Luckily the splitter simply skimmed off the tarmac and didn’t decide to catch on to something, otherwise I would have been a pretty big explosion. Some scrapes under the splitter.

The front supports got battered pretty hard; I should probably go up in thickness. What I was very surprised by is the rear mounts; they bent backwards despite them being made out of 2mm steel which I thought would be more that sufficient for the location. Most likely they rearward force of the splitter hitting the ground caused them to bend.

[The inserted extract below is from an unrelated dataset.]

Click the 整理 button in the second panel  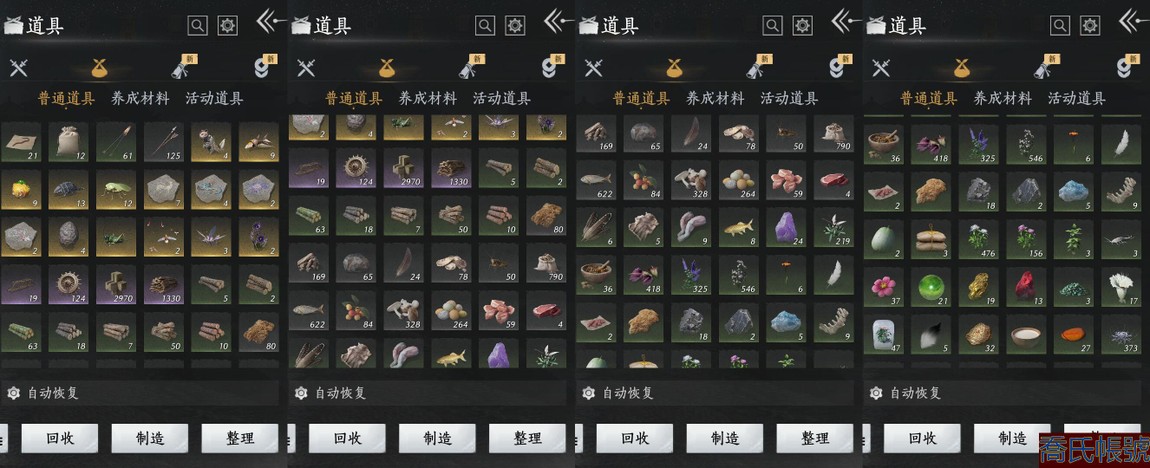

Another interesting one are the canards which have bent downwards. These were never a problem, even at Monza I didn’t have any issues, but most likely this is again caused by the chattering of the splitter causing the entire bumper to rock up and down. The rocking in addition to the downforce obviously was too much for the brackets.

So the next move, as soon as the fuelling issue is sorted, is to address these issues and beef-up the entire mounting strategy, but it has been a great learning experience.


GD V2 – Part 4

December 24, 2015

Half of the engine crane has arrived and I can’t expect the rest of the parts until after Christmas, so I’m stuck carrying out other work on the car; the engine is going to have to wait. With most other areas of the car not really requiring a lot of attention I decided to work on a new splitter for the car.

This is obviously a very important component which can yield huge gains over the course of a lap. I have always tried to increase the frontal grip on the car by having the same size tires at the front as on the rear, wider front track and then the added front canards, but the car has always had a slight tendency to understeer in steady state. This behaviour can be a benefit as it allows you to push the car to the limit without being out of control, but with more grip and a more balanced setup I’m sure the times will come down. The splitter will be one step to increase the front and overall grip of the car; additionally I would like to fit extended lower ball joints at the front to increase my roll centre height as I currently experience too much camber change on the outer wheel.

Splitters have to be very stiff due to both their size and forces applied onto them, as usually there are large unsupported areas. In my eyes the splitter must also be made out of a material which is cheap and must be very easy to make. The reason for this is because I almost consider it to be a disposable component; one quick off in the gravel and it can be ripped off. I decided to go for a flat 15mm thick sheet of Ply Wood, which will be cut to shape. It can be made in about 2 hours and costs less than 50.00EUR.

The splitter will be solidly mounted to the front sub-frame in 4 places, with 4 additional beams supporting the outer perimeter. Two will be bolted to the bumper near front crash structure and will be outside the car, and the other two will be inside supporting the sides behind the bumper.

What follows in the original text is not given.